A discussão sobre o fim do jornal impresso é datada, já. Até cansou. Eu mesmo, já explorei esse assunto aqui mais vezes do que seria agradável. Mas como isso aqui não é um espaço exclusivo de literatura emo (ou brega, como diria o Félix), volto a tocar um pouco no assunto.

Por uma série de motivos. Um deles é as perguntas cada vez mais frequentes de meus alunos a respeito disso. Já me perguntaram sobre isso em palestras em faculdades, em aulas de radiojornalismo e em programas de entrevistas. Já me perguntaram isso no corredor da escola, depois da aula, em mesas de bares e numa viagem de automóvel. E hoje, o Digestivo Cultural traz essa discussão novamente à tona apresentando uma série de artigos, cada um com uma visão bastante única do caso.

Julio Daio Borges diz que os jornais não vão acabar. Eles já estão acabando. Isso não é algo que devemos nos preocupar no futuro, é algo que já está acontecendo e não tem mais volta, de acordo com o editor. E muitas coisas levam ele a pensar isso. Como já escrevi aqui em outras ocasiões, o New York Times está sufocado por dívidas, caminhando em direção da falência.

Um dos meus alunos das aulas de Locução para Rádio e TV, lá na Viax Educação, me perguntou logo no primeiro dia de aula se era verdade que o rádio estava morrendo. Bem, pensando de forma ampla e sem amarras, estamos todos morrendo, não é verdade?

Mas não estou dizendo que é o fim do rádio, ou do jornal impresso. Calma lá, uma coisa de cada vez. O que estou afirmando é que ambos estão caminhando para um futuro diferente do que o que viveram até então. Ambos continuarão existindo, mas precisarão se adaptar a uma nova situação de vivência, a novos meios, a novas formas de trabalho.
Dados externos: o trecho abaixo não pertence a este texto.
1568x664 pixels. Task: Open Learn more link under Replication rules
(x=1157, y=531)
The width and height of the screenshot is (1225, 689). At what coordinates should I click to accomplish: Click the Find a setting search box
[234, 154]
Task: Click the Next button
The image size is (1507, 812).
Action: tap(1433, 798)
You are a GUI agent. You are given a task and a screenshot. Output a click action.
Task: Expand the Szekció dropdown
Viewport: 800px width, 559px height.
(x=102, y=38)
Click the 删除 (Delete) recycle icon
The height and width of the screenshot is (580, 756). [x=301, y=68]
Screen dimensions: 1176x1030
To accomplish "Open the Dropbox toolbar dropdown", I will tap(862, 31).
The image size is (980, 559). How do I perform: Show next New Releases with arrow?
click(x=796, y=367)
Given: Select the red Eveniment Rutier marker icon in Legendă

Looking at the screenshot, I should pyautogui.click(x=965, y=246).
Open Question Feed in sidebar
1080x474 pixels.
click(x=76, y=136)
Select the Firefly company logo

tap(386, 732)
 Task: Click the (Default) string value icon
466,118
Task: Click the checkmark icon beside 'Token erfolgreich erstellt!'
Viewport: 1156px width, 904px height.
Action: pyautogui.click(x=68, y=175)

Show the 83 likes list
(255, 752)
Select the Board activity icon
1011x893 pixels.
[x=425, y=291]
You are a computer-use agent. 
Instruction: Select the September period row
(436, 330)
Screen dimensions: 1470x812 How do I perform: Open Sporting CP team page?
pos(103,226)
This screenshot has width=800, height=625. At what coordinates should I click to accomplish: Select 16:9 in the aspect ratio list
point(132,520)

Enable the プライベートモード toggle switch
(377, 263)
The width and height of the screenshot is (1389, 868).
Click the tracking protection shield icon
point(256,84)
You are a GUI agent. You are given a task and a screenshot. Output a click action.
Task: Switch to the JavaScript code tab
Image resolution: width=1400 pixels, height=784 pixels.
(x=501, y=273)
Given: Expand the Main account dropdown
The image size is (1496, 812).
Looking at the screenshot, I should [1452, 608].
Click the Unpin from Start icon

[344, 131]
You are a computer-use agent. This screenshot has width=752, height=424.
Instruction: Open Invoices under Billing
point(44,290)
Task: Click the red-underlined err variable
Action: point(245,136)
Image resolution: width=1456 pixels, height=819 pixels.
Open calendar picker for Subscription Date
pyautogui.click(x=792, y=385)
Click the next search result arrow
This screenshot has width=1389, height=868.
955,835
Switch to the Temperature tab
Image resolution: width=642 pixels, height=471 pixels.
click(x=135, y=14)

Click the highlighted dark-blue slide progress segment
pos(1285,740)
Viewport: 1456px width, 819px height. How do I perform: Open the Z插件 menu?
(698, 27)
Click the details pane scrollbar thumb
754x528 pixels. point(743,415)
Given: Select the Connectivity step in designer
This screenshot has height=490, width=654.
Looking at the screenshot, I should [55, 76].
E isso é urgente.

A televisão não matou o rádio, o cinema não matou a televisão. O CD não matou o vinil, o mp3 não matou o CD. Mas todos eles tiraram força dos que vinham antes deles, que tiveram que se reinventar.

E o que vai acontecer?

Vale repetir: mesmo os sites mais lucrativos da internet no mundo não têm como pagar a conta das redações de jornal. Logo, os jornais têm duas opções: ou morrem, como veículos, com suas redações inchadas; ou se resumem à versão on-line, cortando a velha redação e se reestruturando com uma nova redação (enxuta).

Pooooooor outro lado, vale lembrar que nem tudo é assim tão apocalíptico. Diogo Salles explica melhor do que eu, no próprio Digestivo Cultural:

É muita ingenuidade acreditar que, mesmo que os jornais acabem, os grandes grupos de mídia também vão acabar. Isso mostra o quanto essa discussão ainda é turva e como confundem o fim dos jornais com o fim do jornalismo. A única coisa que está em xeque é o papel como suporte para o jornalismo.

Não é o fim do jornalismo, minha gente. É o fim do jornal impresso. Lembrem-se sempre disso, pois não é o fim do mundo. É apenas a evolução dele. Isso tudo num período como este que estamos passando na nossa região, diz muito. Está aí o novo Santa On line que não nos deixa negar.


Atualizado às 15h30min:

Por fala no Santa, acabei de assinar os feeds de RSS de sete dos blogs do jornal. Recomendo.